= Quantum cellular automaton =

Abstract model of quantum computation

A quantum cellular automaton (QCA) is an abstract model of quantum computation, devised in analogy to conventional models of cellular automata introduced by John von Neumann.

The same name may also refer to quantum dot cellular automata, which are a proposed physical implementation of "classical" cellular automata by exploiting quantum mechanical phenomena. QCA have attracted attention in nanofabrication, due to its extremely small feature size (at the molecular or even atomic scale) and ultra-low power consumption. This makes it a candidate for replacing CMOS technology.

== Usage of the term ==
In the context of models of computation or of physical systems, quantum cellular automaton refers to the merger of elements of both (1) the study of cellular automata in conventional computer science and (2) the study of quantum information processing. In particular, the following are features of models of quantum cellular automata:
- The computation is considered to come about by parallel operation of multiple computing devices, or cells. The cells are usually taken to be identical, finite-dimensional quantum systems (e.g. each cell is a qubit).
- Each cell has a neighborhood of other cells. Altogether these form a network of cells, which is usually taken to be regular (e.g. the cells are arranged as a lattice with or without periodic boundary conditions).
- The evolution of all of the cells has a number of physics-like symmetries. Locality is one: the next state of a cell depends only on its current state and that of its neighbours. Homogeneity is another: the evolution acts the same everywhere, and is independent of time.
- The state space of the cells, and the operations performed on them, should be motivated by principles of quantum mechanics.
Another feature that is often considered important for a model of quantum cellular automata is that it should be universal for quantum computation (i.e. that it can efficiently simulate quantum Turing machines, some arbitrary quantum circuit or simply all other quantum cellular automata).

Models which have been proposed recently impose further conditions, e.g. that quantum cellular automata should be reversible and/or locally unitary, and have an easily determined global transition function from the rule for updating individual cells. Recent results show that these properties can be derived axiomatically, from the symmetries of the global evolution.

== Models ==

===Early proposals===
In 1982, Richard Feynman suggested an initial approach to quantizing a model of cellular automata. In 1985, David Deutsch presented a formal development of the subject. Later, Gerhard Grössing and Anton Zeilinger introduced the term "quantum cellular automata" to refer to a model they defined in 1988, although their model had very little in common with the concepts developed by Deutsch and so has not been developed significantly as a model of computation.

===Models of universal quantum computation===
The first formal model of quantum cellular automata to be researched in depth was that introduced by John Watrous. This model was developed further by Wim van Dam, as well as Christoph Dürr, Huong LêThanh, and Miklos Santha, Jozef Gruska. and Pablo Arrighi. However it was later realised that this definition was too loose, in the sense that some instances of it allow superluminal signalling. A second wave of models includes those of Susanne Richter and Reinhard Werner, of Benjamin Schumacher and Reinhard Werner, of Carlos Pérez-Delgado and Donny Cheung, and of Pablo Arrighi, Vincent Nesme and Reinhard Werner. These are all closely related, and do not suffer any such locality issue. In the end one can say that they all agree to picture quantum cellular automata as just some large quantum circuit, infinitely repeating across time and space. Recent reviews of the topic are available here.

===Models of physical systems===
Models of quantum cellular automata have been proposed by David Meyer, Bruce Boghosian and Washington Taylor, and Peter Love and Bruce Boghosian as a means of simulating quantum lattice gases, motivated by the use of "classical" cellular automata to model classical physical phenomena such as gas dispersion. Criteria determining when a quantum cellular automaton (QCA) can be described as quantum lattice gas automaton (QLGA) were given by Asif Shakeel and Peter Love.

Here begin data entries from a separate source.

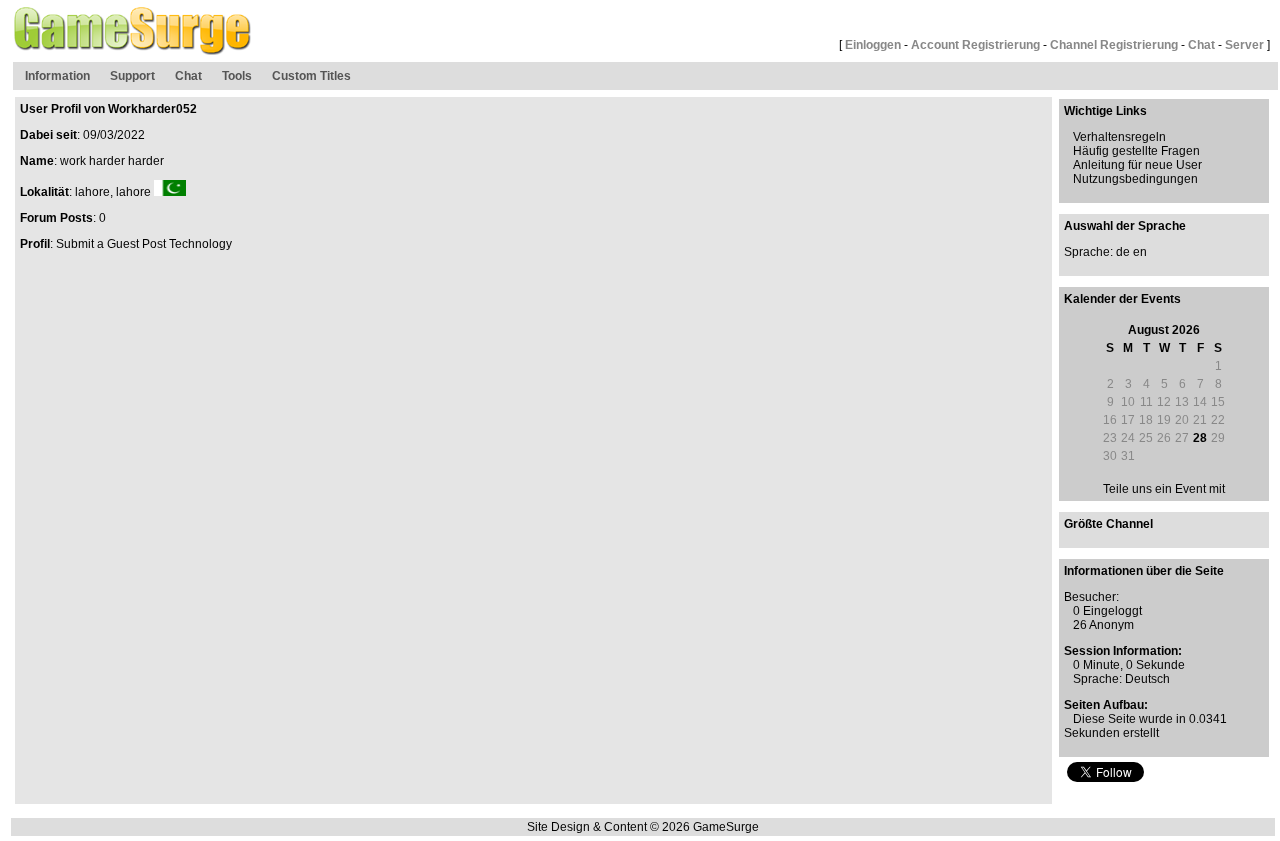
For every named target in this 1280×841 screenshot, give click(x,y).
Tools (237, 76)
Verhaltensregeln (1119, 137)
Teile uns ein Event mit (1164, 489)
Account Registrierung (975, 45)
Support (132, 76)
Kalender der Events (1122, 299)
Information (57, 76)
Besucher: (1091, 597)
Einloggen (873, 45)
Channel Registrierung (1114, 45)
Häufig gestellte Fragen (1136, 151)
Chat (1201, 45)
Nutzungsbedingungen (1135, 179)
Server (1244, 45)
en (1140, 252)
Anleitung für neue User (1137, 165)
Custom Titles (311, 76)
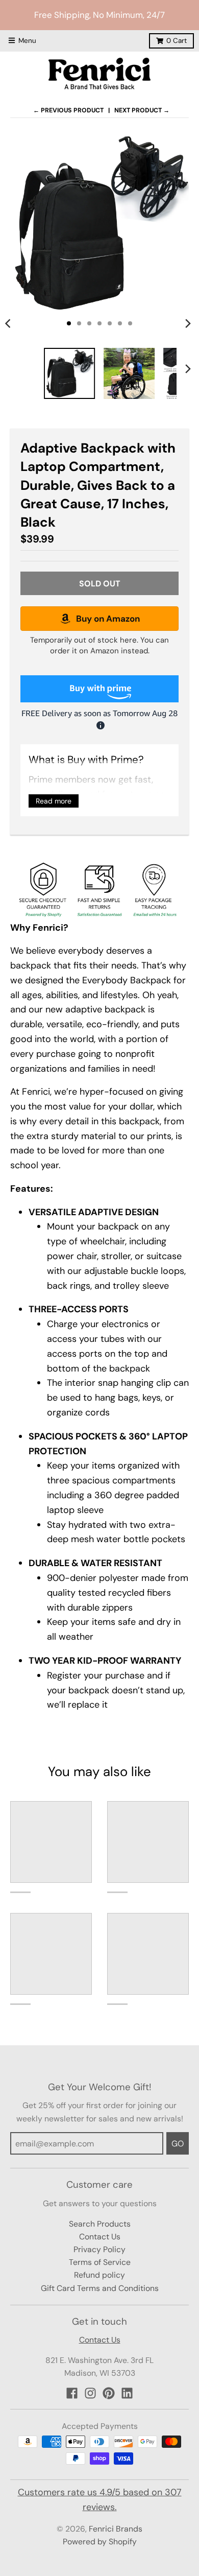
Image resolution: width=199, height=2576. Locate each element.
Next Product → (141, 110)
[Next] (188, 323)
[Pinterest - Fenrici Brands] (109, 2393)
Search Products (100, 2223)
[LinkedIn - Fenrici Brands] (127, 2393)
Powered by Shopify (100, 2541)
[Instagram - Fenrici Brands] (90, 2393)
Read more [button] (53, 801)
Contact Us (99, 2236)
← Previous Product (68, 110)
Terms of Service (100, 2262)
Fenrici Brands (115, 2528)
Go (177, 2143)
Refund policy (99, 2275)
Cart (176, 40)
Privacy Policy (99, 2249)
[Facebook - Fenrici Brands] (72, 2393)
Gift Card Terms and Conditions (100, 2288)
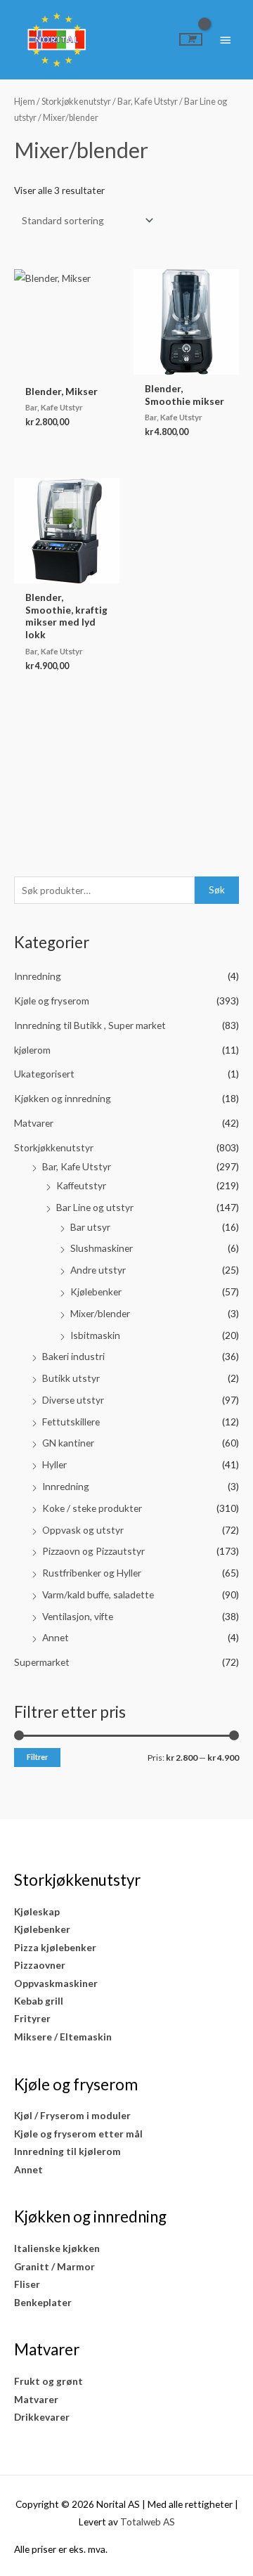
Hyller (54, 1464)
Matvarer (33, 1123)
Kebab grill (38, 2001)
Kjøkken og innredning (62, 1098)
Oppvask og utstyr (83, 1530)
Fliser (27, 2284)
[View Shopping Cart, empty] (190, 39)
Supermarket (42, 1662)
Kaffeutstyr (81, 1185)
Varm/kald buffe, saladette (98, 1594)
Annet (55, 1637)
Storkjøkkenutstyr (53, 1147)
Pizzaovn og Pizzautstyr (93, 1551)
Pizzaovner (39, 1965)
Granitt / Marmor (54, 2266)
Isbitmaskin (95, 1335)
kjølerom (32, 1050)
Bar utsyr (90, 1227)
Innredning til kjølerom (67, 2151)
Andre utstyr (98, 1270)
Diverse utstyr (73, 1400)
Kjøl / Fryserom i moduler (72, 2115)
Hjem (24, 101)
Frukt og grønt (48, 2381)
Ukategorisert (44, 1074)
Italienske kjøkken (57, 2248)
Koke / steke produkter (92, 1508)
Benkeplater (43, 2302)
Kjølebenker (96, 1291)
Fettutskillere (71, 1422)
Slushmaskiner (101, 1248)
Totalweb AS (147, 2522)
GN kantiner (68, 1443)
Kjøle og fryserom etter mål (78, 2134)
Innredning (37, 976)
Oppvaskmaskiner (56, 1983)
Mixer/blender (100, 1313)
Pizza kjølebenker (55, 1947)
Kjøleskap (37, 1911)
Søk (217, 889)
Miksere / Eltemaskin (63, 2037)
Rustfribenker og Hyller (91, 1573)
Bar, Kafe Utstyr (76, 1166)
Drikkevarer (42, 2417)
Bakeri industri (73, 1356)
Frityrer (32, 2018)
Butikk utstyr (71, 1378)
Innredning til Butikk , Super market (90, 1025)
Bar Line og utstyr (95, 1207)
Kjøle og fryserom (51, 1001)
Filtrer (37, 1756)
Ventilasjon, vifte (77, 1616)
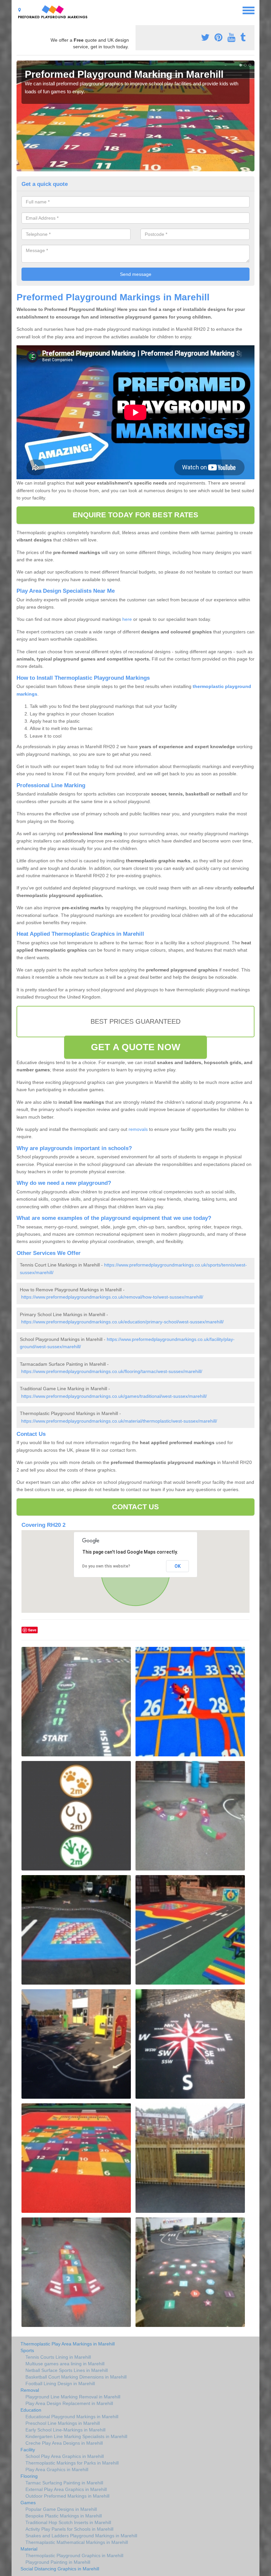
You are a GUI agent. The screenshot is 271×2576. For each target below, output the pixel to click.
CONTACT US (135, 1507)
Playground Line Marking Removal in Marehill (72, 2396)
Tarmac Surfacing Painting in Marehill (64, 2482)
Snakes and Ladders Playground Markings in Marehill (81, 2535)
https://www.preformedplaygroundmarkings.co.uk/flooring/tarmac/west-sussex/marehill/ (111, 1371)
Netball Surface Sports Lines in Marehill (66, 2370)
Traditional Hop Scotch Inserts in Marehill (68, 2522)
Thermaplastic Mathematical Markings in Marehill (76, 2542)
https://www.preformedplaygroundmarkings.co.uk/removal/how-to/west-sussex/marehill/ (112, 1297)
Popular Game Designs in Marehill (61, 2509)
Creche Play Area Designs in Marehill (64, 2443)
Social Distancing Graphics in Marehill (59, 2568)
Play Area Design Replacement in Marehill (69, 2403)
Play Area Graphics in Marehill (56, 2469)
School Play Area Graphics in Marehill (64, 2456)
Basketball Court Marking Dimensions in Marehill (76, 2377)
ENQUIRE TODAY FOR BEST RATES (136, 515)
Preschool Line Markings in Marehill (62, 2423)
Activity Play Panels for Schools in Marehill (69, 2529)
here (127, 619)
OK (177, 1566)
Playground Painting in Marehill (57, 2562)
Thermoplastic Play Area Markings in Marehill (67, 2343)
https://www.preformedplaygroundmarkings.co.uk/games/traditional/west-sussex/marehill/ (114, 1396)
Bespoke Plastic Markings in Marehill (63, 2515)
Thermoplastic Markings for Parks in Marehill (72, 2463)
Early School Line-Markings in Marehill (65, 2429)
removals (138, 1129)
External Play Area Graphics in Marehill (66, 2489)
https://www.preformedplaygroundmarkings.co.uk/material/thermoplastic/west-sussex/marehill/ (119, 1421)
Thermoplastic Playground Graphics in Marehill (74, 2555)
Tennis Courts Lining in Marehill (58, 2357)
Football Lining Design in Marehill (60, 2383)
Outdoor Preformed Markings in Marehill (67, 2496)
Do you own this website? (106, 1566)
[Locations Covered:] (19, 10)
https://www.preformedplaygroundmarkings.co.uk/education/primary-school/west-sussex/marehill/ (122, 1321)
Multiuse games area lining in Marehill (64, 2363)
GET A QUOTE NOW (135, 1047)
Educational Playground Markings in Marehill (71, 2416)
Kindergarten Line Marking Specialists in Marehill (76, 2436)
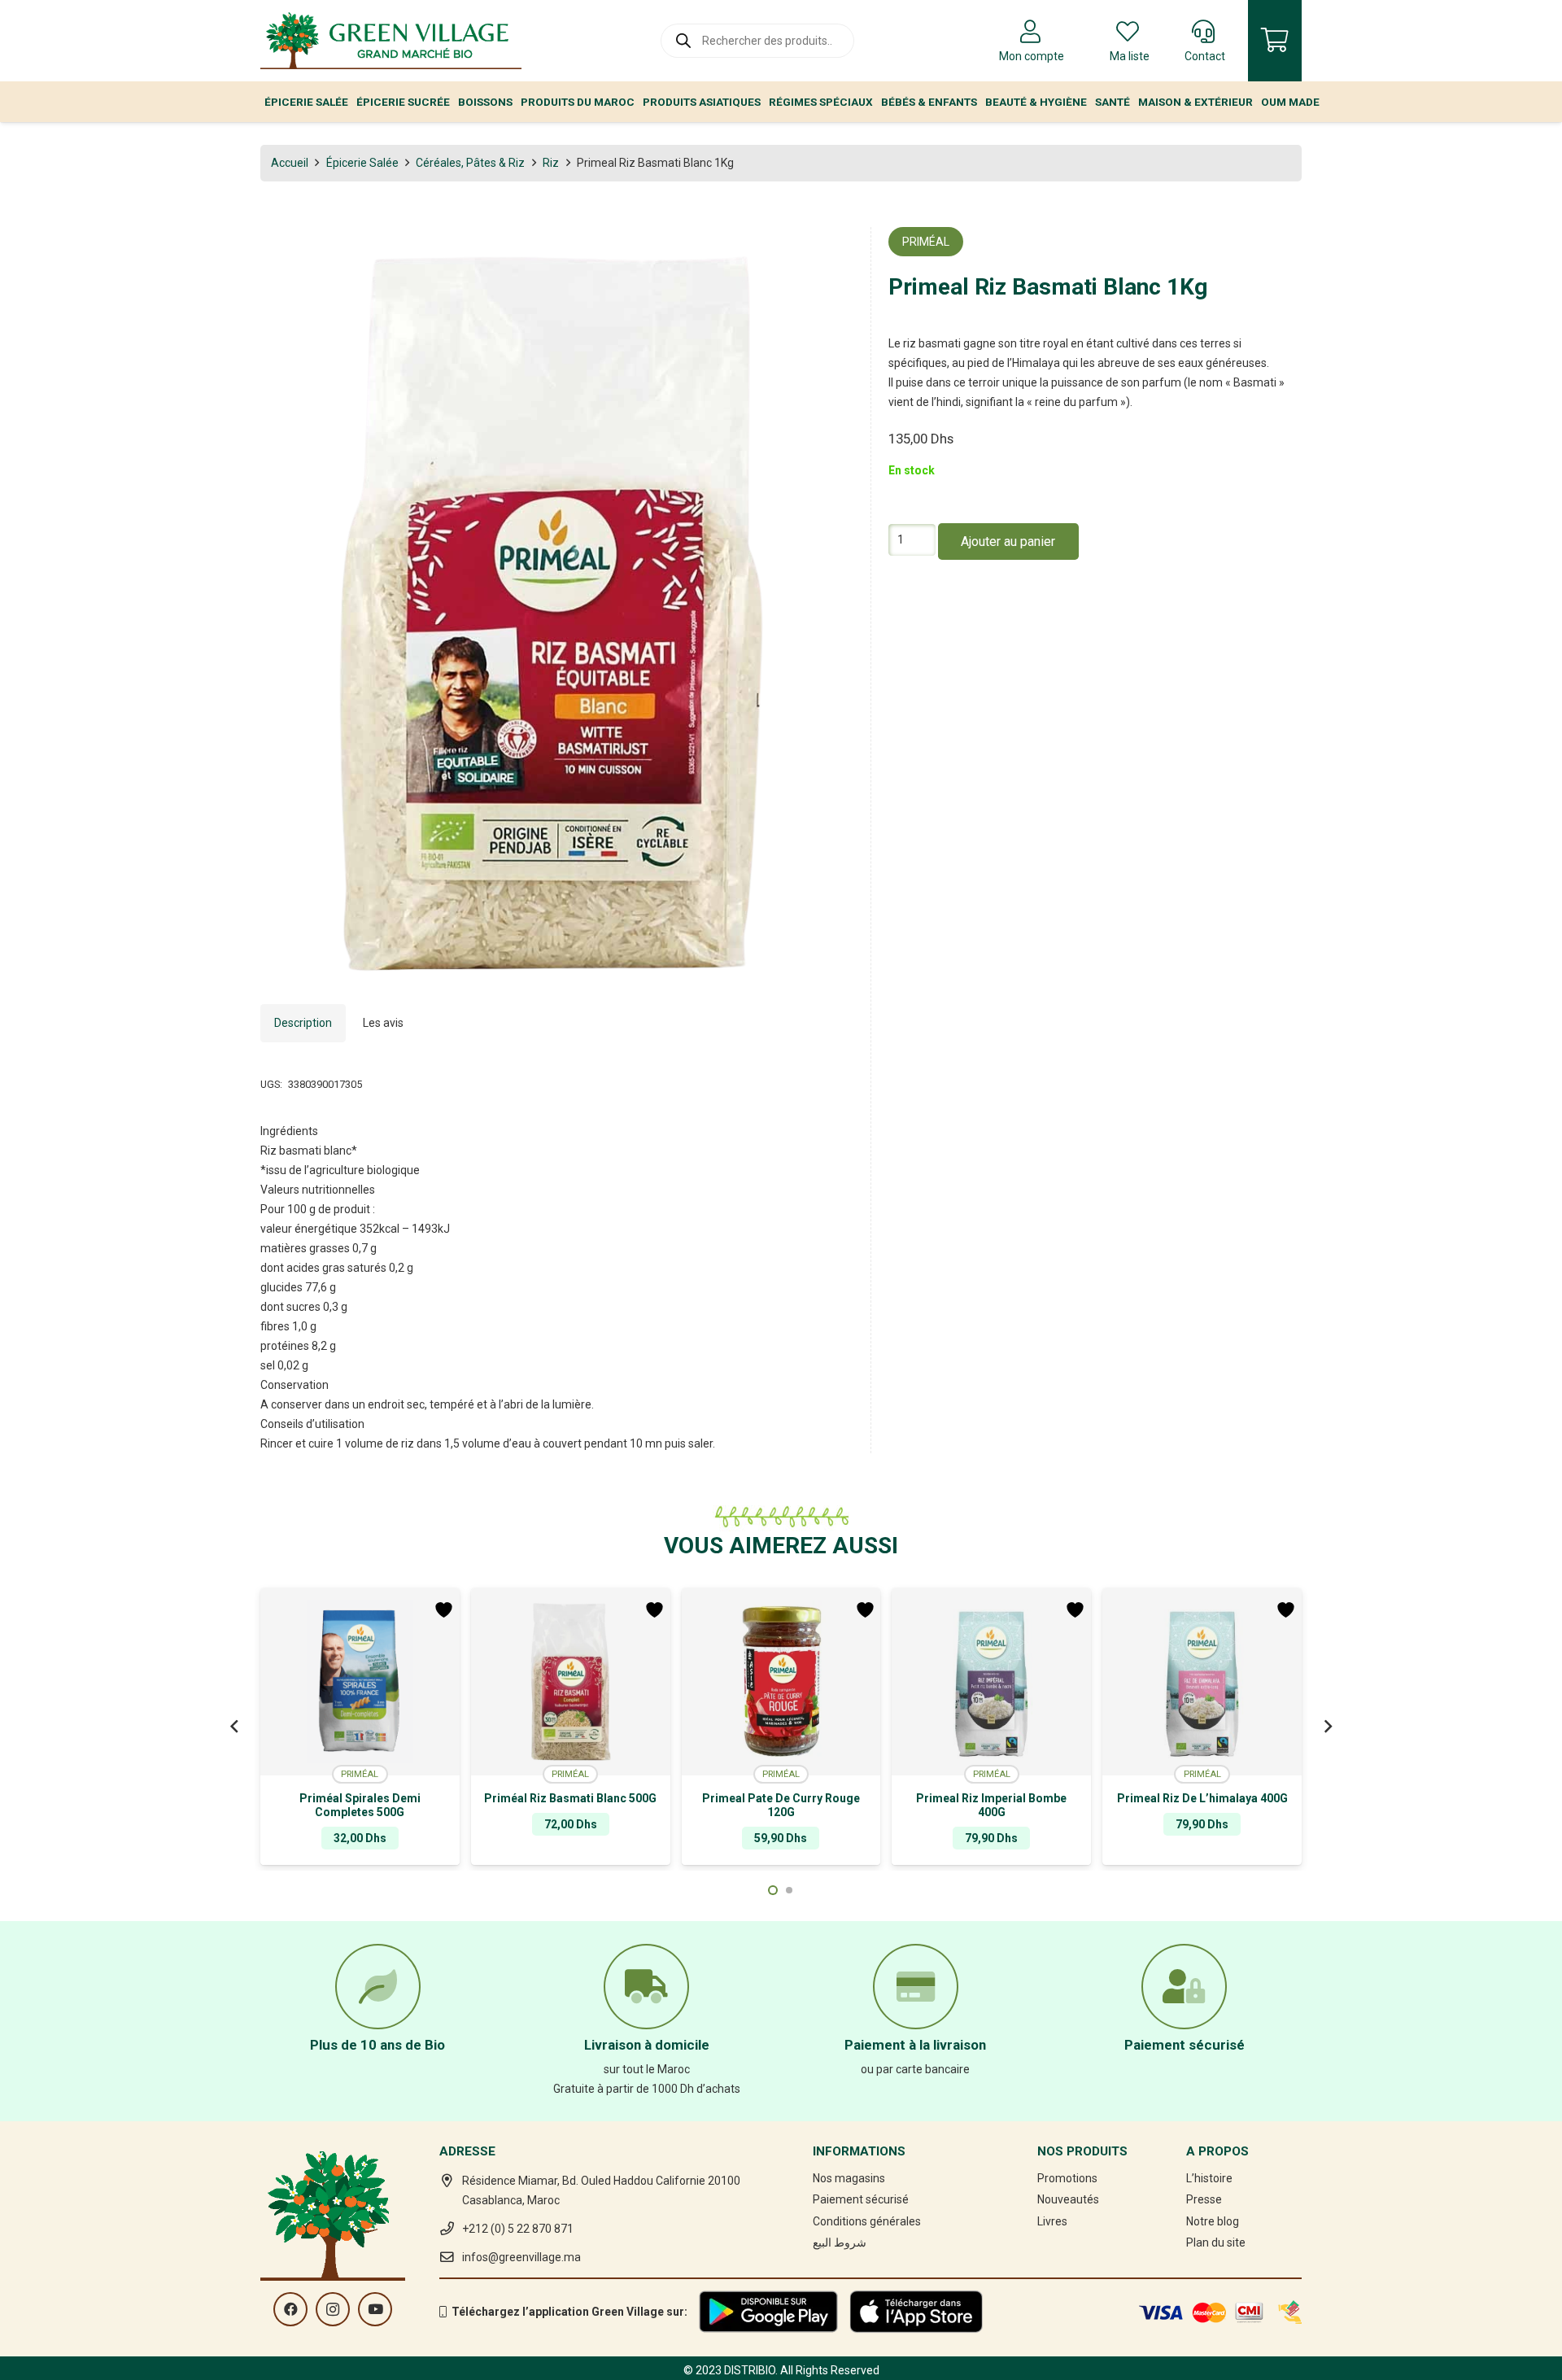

===Quantum dot cellular automata===

A proposal for implementing classical cellular automata by systems designed with quantum dots has been proposed under the name "quantum cellular automata" by Doug Tougaw and Craig Lent, as a replacement for classical computation using CMOS technology. In order to better differentiate between this proposal and models of cellular automata which perform quantum computation, many authors working on this subject now refer to it as "quantum dot cellular automaton".

=== Models of particle physics ===
Many QCAs that simulate quantum field theories in the continuum limit have been devised, and some of them are variants of QCAs on fermionic cells—the so-called Fermionic Cellular Automata (FCA). The simplest ones are Dirac QCAs that, for low-momentum and low mass regime, behave like a Dirac particle. The massless version of one of the Dirac QCAs, also known as Weyl QCA, was shown to reproduce the dynamics and statistics of the electromagnetic field in vacuum. Some other QCAs that simulate quantum electrodynamics have also been constructed. However, there remain some problems with these models. For instance, it is not clear how to define a free Dirac vacuum in such models that is stable.